8755 2005-12-31 19:10:00 0.0 0.0 0.0 1.75 1.71 0.0
8756 2005-12-31 20:10:00 0.0 0.0 0.0 1.49 1.71 0.0
8757 2005-12-31 21:10:00 0.0 0.0 0.0 1.23 1.70 0.0
8758 2005-12-31 22:10:00 0.0 0.0 0.0 0.95 1.65 0.0
8759 2005-12-31 23:10:00 0.0 0.0 0.0 0.67 1.60 0.0
[8760 rows x 7 columns]
df2
Out[7]:
time P G(i) H_sun T2m WS10m Int
8760 2006-01-01 00:10:00 0.0 0.0 0.0 0.39 1.56 0.0
8761 2006-01-01 01:10:00 0.0 0.0 0.0 0.26 1.52 0.0
8762 2006-01-01 02:10:00 0.0 0.0 0.0 0.13 1.49 0.0
8763 2006-01-01 03:10:00 0.0 0.0 0.0 0.01 1.45 0.0
8764 2006-01-01 04:10:00 0.0 0.0 0.0 -0.45 1.65 0.0
... ... ... ... ... ... ...
17515 2006-12-31 19:10:00 0.0 0.0 0.0 4.24 1.32 0.0
17516 2006-12-31 20:10:00 0.0 0.0 0.0 4.00 1.32 0.0
17517 2006-12-31 21:10:00 0.0 0.0 0.0 3.75 1.32 0.0
17518 2006-12-31 22:10:00 0.0 0.0 0.0 4.34 1.54 0.0
17519 2006-12-31 23:10:00 0.0 0.0 0.0 4.92 1.76 0.0
[8760 rows x 7 columns]
and this for 10 years.
I'm trying to make a mean of the value for the "20XX-01-01 00:10:00" of each year to obtain something like "mean all the value of the 01 January at 00:10". Ideally with a time column merge to obtain just "01-01 00:10:00". Is it possible ?
For now I just know the df.mean() function to take all the value of a column to have just one result, and that's not what I want.
Join all DataFrames together in concat
:
df = pd.concat([df1, df2, df3, ..., df10])

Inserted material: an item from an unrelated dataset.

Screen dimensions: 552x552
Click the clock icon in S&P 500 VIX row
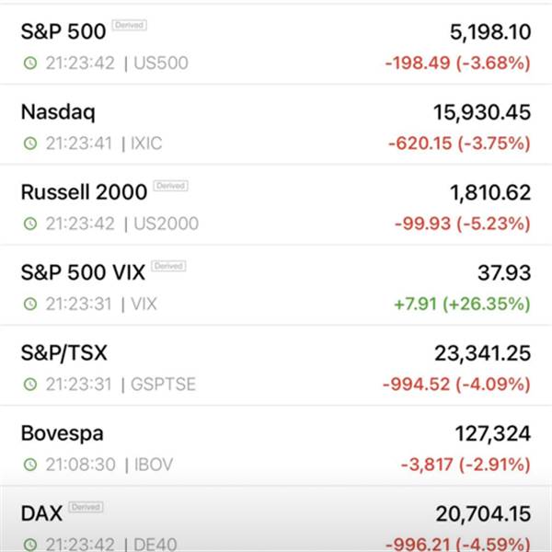(x=30, y=304)
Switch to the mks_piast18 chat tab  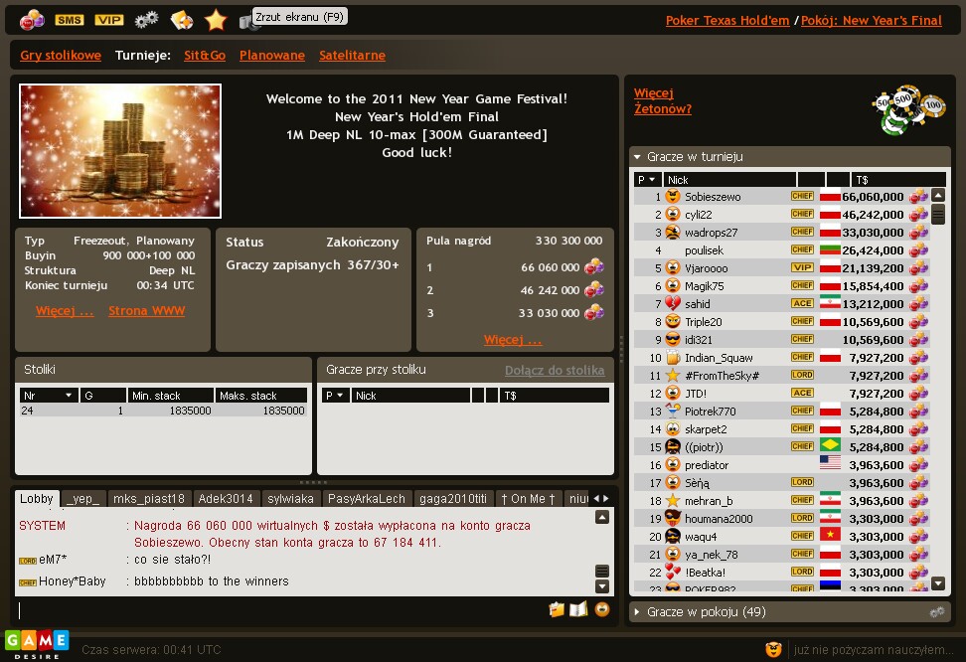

And then aggregate mean with same year - e.g. 2005
df['time'] = pd.to_datetime(df['time'])
#for remove 29 Feb
#df = df[((df['time'].dt.month != 2) | (df['time'].dt.day != 29))]
df1 = df.groupby(pd.to_datetime(df['time'].dt.strftime('2005-%m-%d %H:%M:%S'))).mean()